© Joana Morillas
Hacia ya bastante que El Fary luchaba contra el cáncer de pulmón. Sin embargo, la enfermedad le ha ganado la partida y el cantante se ha ido rodeado de los suyos en un hospital madrileño.
Embargados por la emoción, los hijos menores y la esposa del artista han agradecido a los periodistas congregados en las inmediaciones del tanatorio donde han sido trasladados los restos mortales de El Fary su dedicación, aunque también han pedido respeto para el difícil momento que atraviesan.
Perteneciente a una familia muy humilde, el artista se abrió paso en el mundo de la música a fuerza de mucho luchar. Años difíciles que al final se vieron recompensados por la aceptación popular.
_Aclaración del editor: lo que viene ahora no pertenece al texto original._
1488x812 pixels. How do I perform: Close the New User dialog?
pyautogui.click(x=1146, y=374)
Poco a poco, El Fary fue ganando adeptos y sus casettes se vendían como rosquillas en mercadillos y gasolineras. Sin duda, una época donde las canciones que interpretaba el artista se convirtieron en santo y seña de toda una legión de seguidores.
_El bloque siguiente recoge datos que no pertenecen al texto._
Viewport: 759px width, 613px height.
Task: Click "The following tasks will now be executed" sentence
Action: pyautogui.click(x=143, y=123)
Con el tiempo, El Fary consiguió consolidarse como un número 1 en su género. Algunos de sus temas, como Torito guapo o Tanguillos de Cádiz, fueron éxitos absolutos. Sin embargo, los nuevos vientos musicales soplaron en su contra y el cantante fue perdiendo fuelle.
Aunque le gustaba pasar desapercibido, el artista también tuvo su cuota de protagonismo en la crónica rosa. Sus dos hijos mayores salieron a la palestra para recriminarle su falta de cariño y dedicación. Unas duras palabras a las que El Fary jamás dio réplica.
Al igual que ya sucedió con Tony Leblanc, Santiago Segura fue el responsable de que El Fary volviera a sonar. Y es que el director le pidió que pusiera su voz para el conocido Apatrullando la ciudad del famoso Torrente.
Tras más de veinte años de unión y dos hijos en común, el cantante dio el paso de casarse con Concha. La mujer a la que él definió como su gran amor y que hoy le llora desconsoladamente.